Nel 2023 ad Almendralejo in Spagna, un gruppo di venti ragazze ha scoperto la diffusione di loro selfie nudi mai scattati da loro, realizzati invece proprio con Nudify e messi in circolazione proprio da un gruppo di ragazzi.
Se però in alcune giurisdizioni, come ad esempio i Paesi Bassi o lo stato del Victoria in Australia, criminalizzano già la produzione di deepfake non consensuali, nel resto del mondo la legge rimane ancora in dubbio sul dafarsi, incontrando come prima opposizione l’idea che questa sia una fantasia sessuale come si potrebbe immaginare nella propria testa. Solo con un pubblico molto più ampio, violazioni di privacy e soprattutto nuove forme di abuso digitale.
Dall’altra parte, secondo Don Fallis, professore alla Northeastern University, se i video deepfake diventano la norma, la gente tenderà a diffidare anche dei video reali rendendo meno credibili tali contenuti e portando tutti a dubitare di più del materiale condiviso online. Questo, sarebbe una buona notizia specialmente per quei casi in cui tali immagini e video sono diffusi non consensualmente per vendetta, come i revenge porn, e portano a conseguenze quali licenziamento. Chiaramente però le conseguenze riguardanti la violazione della privacy, di dignità e psicologici ai danni del protagonista della raffigurazione rimarrebbero i medesimi.
È difficile immaginare che il sesso in futuro possa diventare solo ed esclusivamente etereo, digitale, ma è interessante immaginare delle pratiche utili per integrare questo strumento oscuro e allettante nelle nostre vite.

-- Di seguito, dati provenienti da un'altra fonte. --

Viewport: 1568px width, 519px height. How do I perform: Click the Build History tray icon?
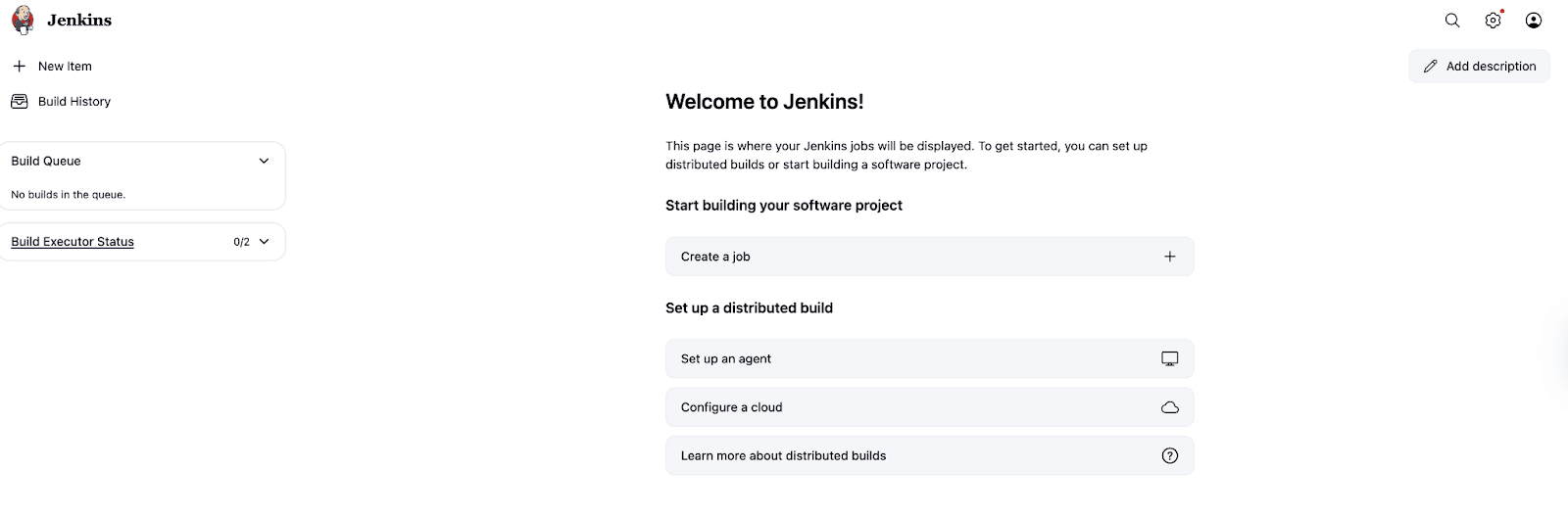(x=19, y=102)
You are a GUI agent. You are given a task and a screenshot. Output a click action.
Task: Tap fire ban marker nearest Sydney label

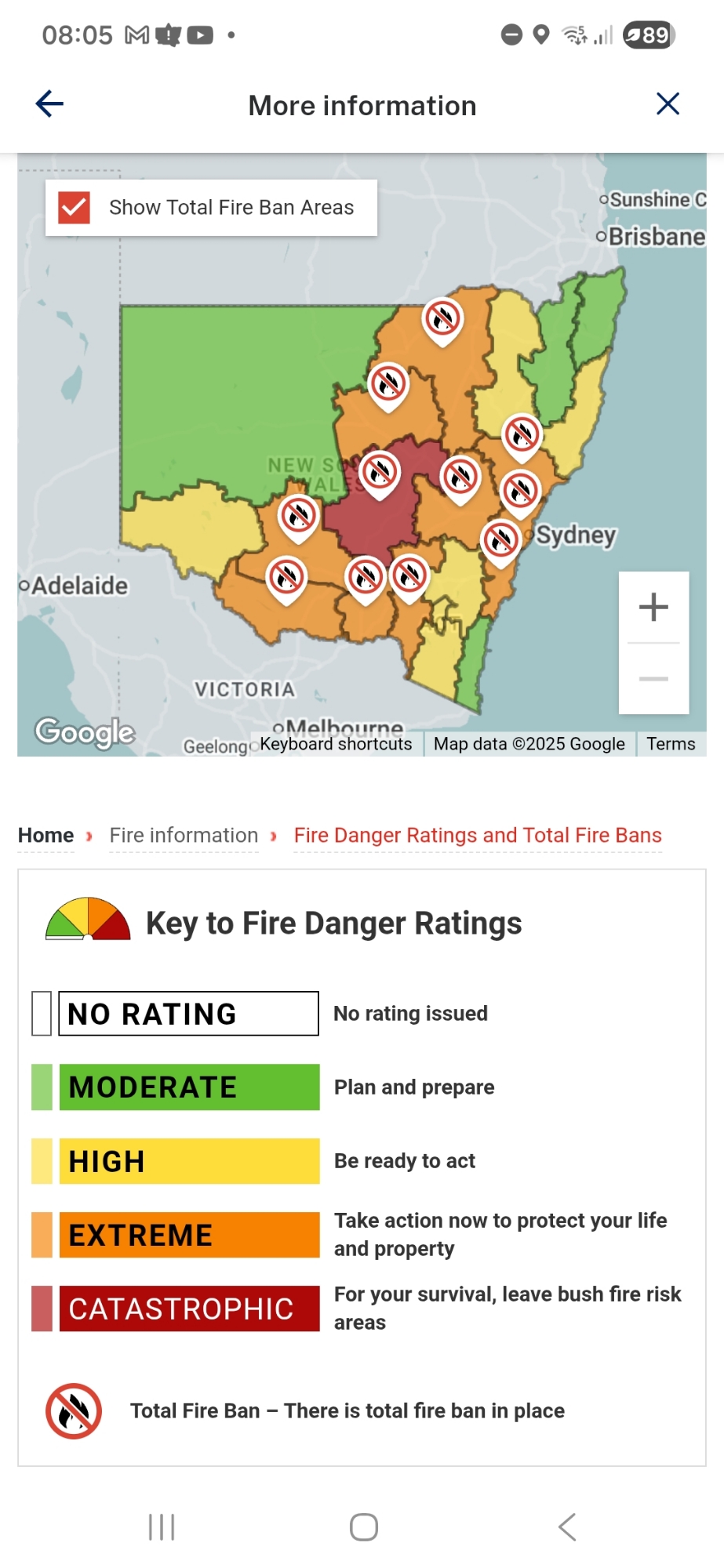(x=500, y=540)
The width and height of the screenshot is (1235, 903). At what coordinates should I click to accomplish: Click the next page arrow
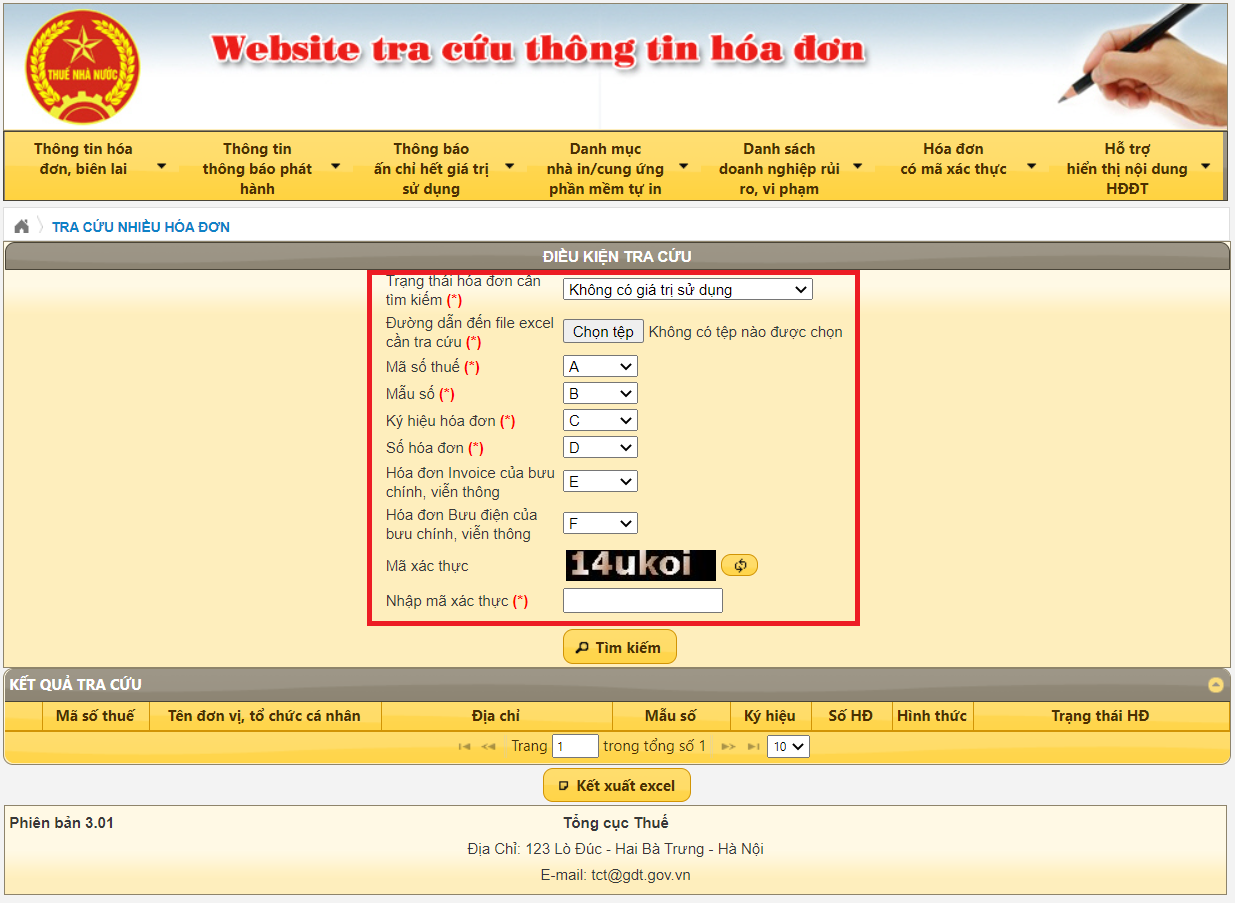point(729,746)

Chiudendo tutte queste schede piene di donne e uomini alieni, di stereotipi sulla sessualità, non possiamo fare a meno che chiederci quale sarà il sesso del futuro e quanto inorganica diventerà la libido.
È per noi improbabile pensare ad una totale digitalizzazione della sessualità, ma è interessante immaginare come il digitale e l’AI decostruiranno e ricostruiranno il concetto di libido e di eccitazione, alleviando o sostituendosi alla seducente complessità delle relazioni umane (cit del video youtube).